Sol komünist pozisyonlar dünyanın bu bölgesinde nadiren bilinir. Bize sık sık ICC (Enternasyonal Komünist Akım) ile aramızdaki farklılıkların tam olarak ne olduğu soruluyor, zira bu örgüt Komünist Sol geleneğinde durduğunu iddia eden bir örgüt. Bu nedenle, uzun bir değerlendirmeden sonra en önemli farklılıkları özetlemeye karar verdik. ICC ile ayrılıklarımız gerçekten kapsamlı olduğundan, mümkün olduğunca kısa tutmaya ve özellikle devrimcilerin faaliyeti için acil önem taşıyan sorunları seçmeye çalıştık. Bazıları bunu devrimci gruplar arasındaki önemsiz bir çekişme olarak değerlendirebilir. Ancak böyle bir tutum tartışmaya duyulan ihtiyacı hafife almaktır. Keskin tartışmalar olmaksızın, kapitalizmin yıkılması için uygulanabilir bir program geliştirmemizi sağlayacak siyasi açıklık mümkün olmayacaktır. Aynı şekilde, aşağıdaki metin de üzücü bir arka planda ortaya çıkmıştır: ICC'nin zaman zaman kendini açık histeriyle(1) ve örgütümüze karşı şüpheli yöntemlerin kullanılmasıyla(2) kendini ifade eden sekter katılaşması. Bu durum bizi önceki ihtiyatımızdan vazgeçmek zorunda bırakmıştır. Açık bir şekilde ICC, komünist solun ve devrimci işçi sınıfının tarihi hakkındaki yaygın bilgi eksikliğini; pozisyonlarımızı yanlış bir şekilde tasvir etmek, yalan söylemek(3) ve her türlü çarpıtılmış ifadeyi ortaya atmak için kullanabileceği görüşündedir. Sözde devrimci bir örgüt adına böyle bir politika yalnızca seviyesiz değil, aynı zamanda zayıf temeller üzerine kurulmuştur. ICC'nin yalanları fazla yol alamayacaktır ve tarihin intikamı bazen "her şeyi bilen" Paris Merkezinin korku hikayelerinden daha korkunçtur.

Tarihsel Kökenler

ICC ve ICT'nin tarihsel kökenleri ile başlayacağız. Eğilimimizin kökenleri İtalyan Sosyalist Partisi içindeki sol fraksiyonun mücadelesine ve bunun sonucunda kurulan İtalyan Komünist Partisi'ne kadar uzanmaktadır. İtalya Komünist Partisi 1921'de kurulduğunda, dünya çapındaki sınıf mücadeleleri dalgası sönümlenmek üzereydi. Bu durum, İtalya'da Gramsci ve Togliatti'nin öncülüğünde ilerletilen Stalinizasyon sürecini kolaylaştırdı. Böylece, parti giderek Moskova'nın itaatkar ve sadık bir aracı haline geldi. Sol Fraksiyon buna direnmeye çalıştı. Ancak dünya çapındaki karşı-devrimin ardından Partideki mevkilerinden uzaklaştırıldılar ve nihayet ihraç edildiler. 1928 yılına gelindiğinde Komünist Solun militanları Bilan, Prometeo ve Octobre gibi dergileri yayınladıkları faşist hapishanelerdelerdi. Bazı militanlar ise ya aranıyorlardı ya da sürgündelerdi.

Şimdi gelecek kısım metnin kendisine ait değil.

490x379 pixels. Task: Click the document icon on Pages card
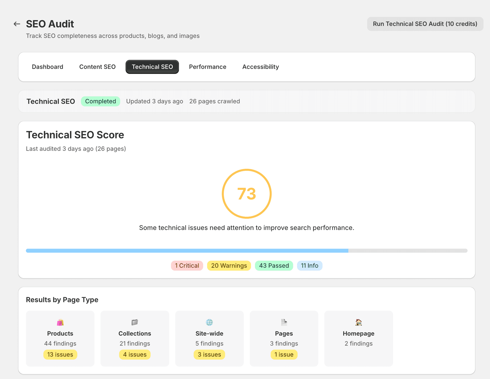coord(284,322)
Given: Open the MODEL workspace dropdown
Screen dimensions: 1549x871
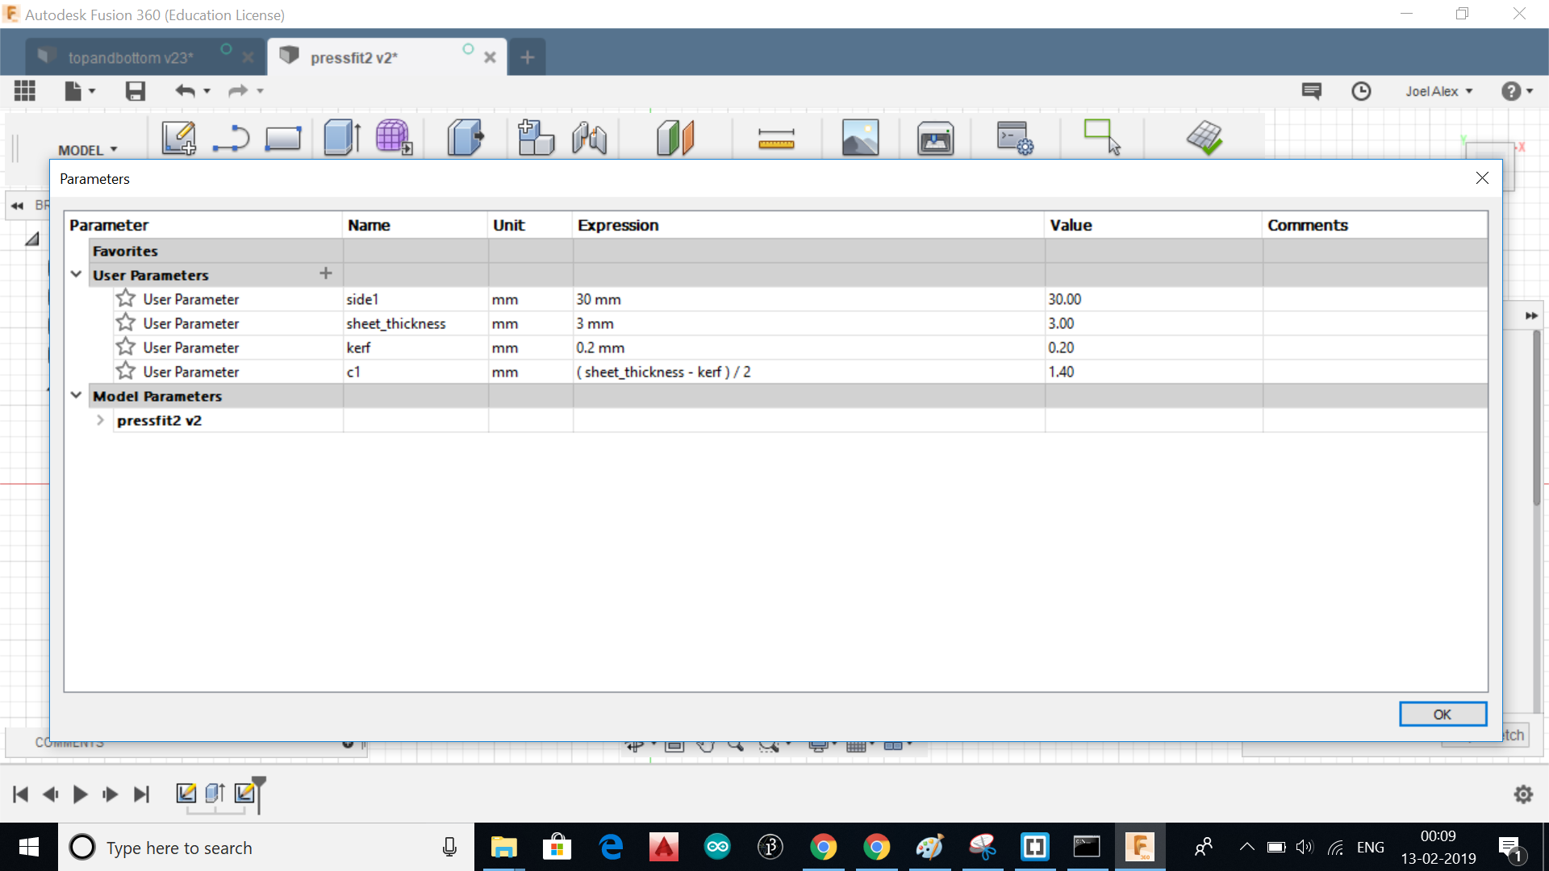Looking at the screenshot, I should (x=87, y=150).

1943 yılında, hapisten çıkan Onorato Damen'in etrafında, yeraltında çalışan Sol aktivistler inisiyatif alarak İtalya'yı saran büyük grev dalgasının baskısı altında Partito Comunista Internazionalista'yı (PCInt) kurdular. PCInt en başından beri uzlaşmaz bir devrimci bozgunculuğu temsil ediyordu:

İşçiler! İtalyan işçilerini, İngiliz ve Alman proleterlerine karşı silahlandıran ulusal savaş sloganına, dünya işçilerini ortak düşmanları olan kapitalizme karşı birleştiren komünist devrim sloganıyla karşı çıkın(5).

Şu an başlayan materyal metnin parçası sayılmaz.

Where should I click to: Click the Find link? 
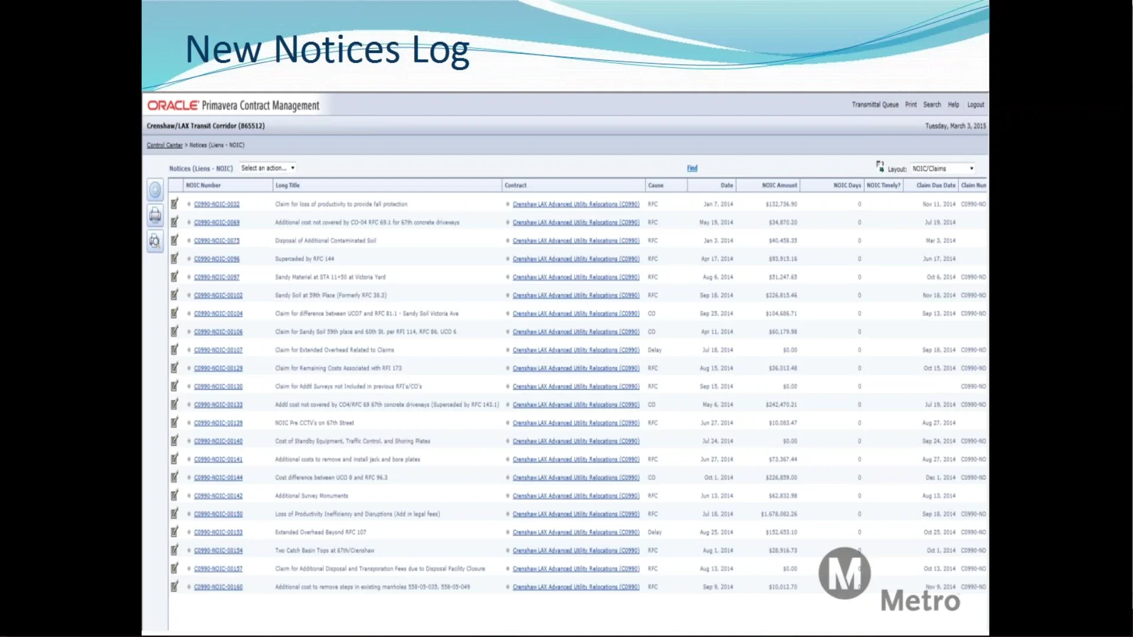(692, 168)
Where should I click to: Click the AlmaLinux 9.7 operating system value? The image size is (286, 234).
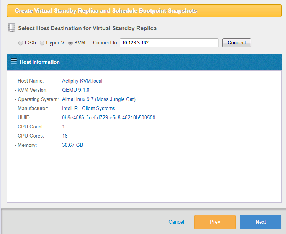tap(98, 99)
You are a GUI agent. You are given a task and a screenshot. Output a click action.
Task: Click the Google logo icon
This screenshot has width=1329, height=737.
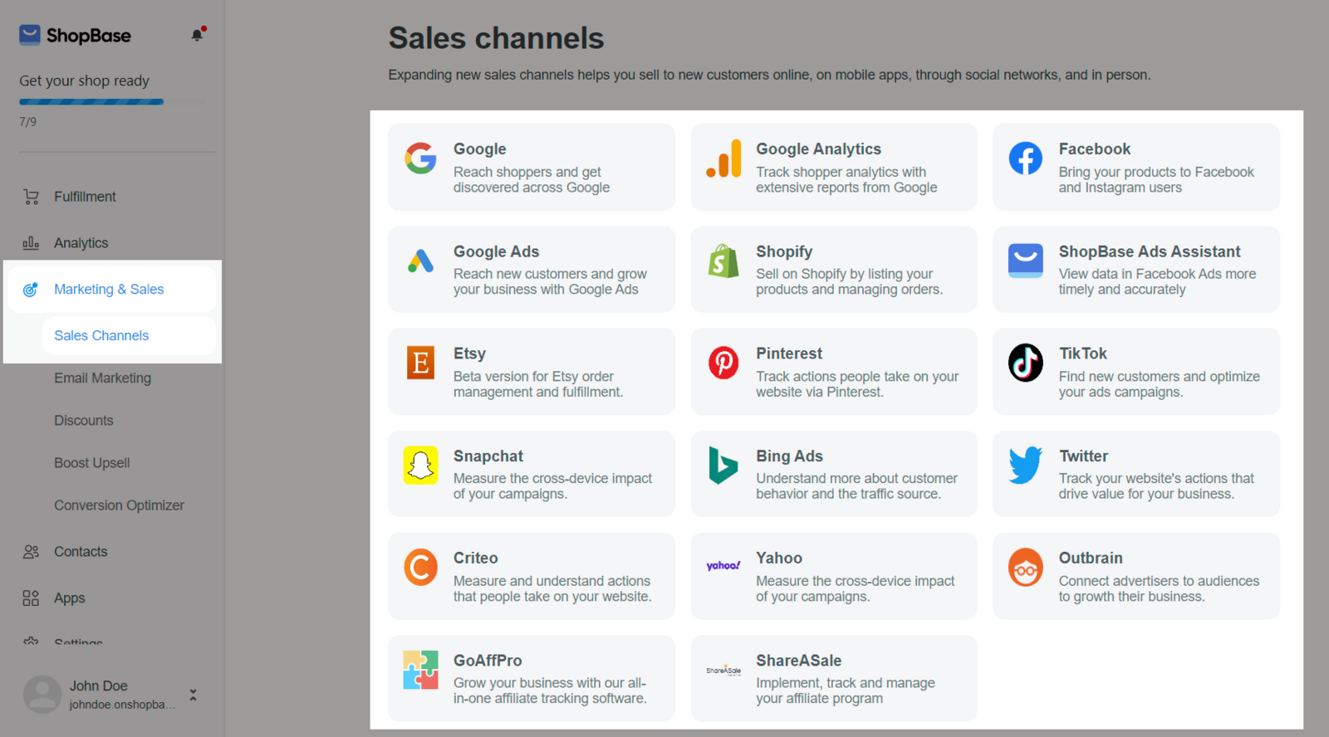pyautogui.click(x=420, y=158)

PCInt, sınıf bağımsızlığını koşulsuz olarak savunan ve İkinci Dünya Savaşı'ndaki tüm tarafları emperyalist olarak kınayan tek örgüttü. Bizim için PCInt'in temel pozisyonları o zaman olduğu gibi bugün de geçerlidir:

1. Ulusal sorun konusunda Lenin değil Rosa Luxemburg haklıydı.
2. Eski Komünist partiler (artık tamamen stalinleşmiş) merkezci değil burjuvaydı.
3. Sendikalar burjuva düzeninin değişmez destekçileri haline gelmişlerdi ve proletarya için geri fethedilemezlerdi.
4. SSCB, işçi sınıfının diğer tüm kapitalist ülkelerde olduğu gibi sömürüldüğü devlet-kapitalisti bir oluşumdu.
5. Kapitalizmi yıkmak için proletaryanın siyasi bir partiye ihtiyacı vardır. Ancak Komünist Parti işçi sınıfının temsilcisi olarak onun adına iktidarı kullanamaz. Proletarya iktidarını başkalarına - kendi partisine bile – devredemez.

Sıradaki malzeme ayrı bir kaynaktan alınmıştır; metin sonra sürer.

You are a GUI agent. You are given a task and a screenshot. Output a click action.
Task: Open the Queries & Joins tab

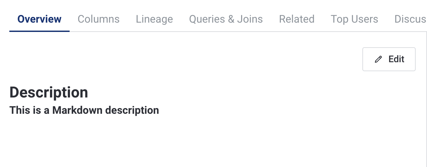(x=226, y=19)
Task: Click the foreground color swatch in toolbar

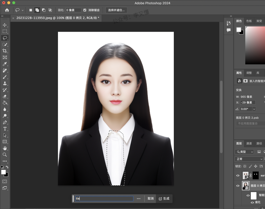Action: point(3,172)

PCInt'in 1952 Kongresinde Damen Eğiliminin Tezleri

PCInt, grev kampanyalarına aktif müdahalesi sayesinde binlerce taraftar kazandı. Savaşın sona ermesinden sonra, sürgünden dönen aktivistlerin çoğu PCInt'in Komünist Solu'na katıldı. Son olarak, İtalya Komünist Partisi'nin eski lideri Amadeo Bordiga bile PCInt'e resmi olarak katılmadan onunla birlikte çalıştı. Bordiga 1930 yılında aktif siyasi yaşamdan çekilmiş ve savaşın sonuna kadar eski yoldaşlarıyla görüşmeyi reddetmişti.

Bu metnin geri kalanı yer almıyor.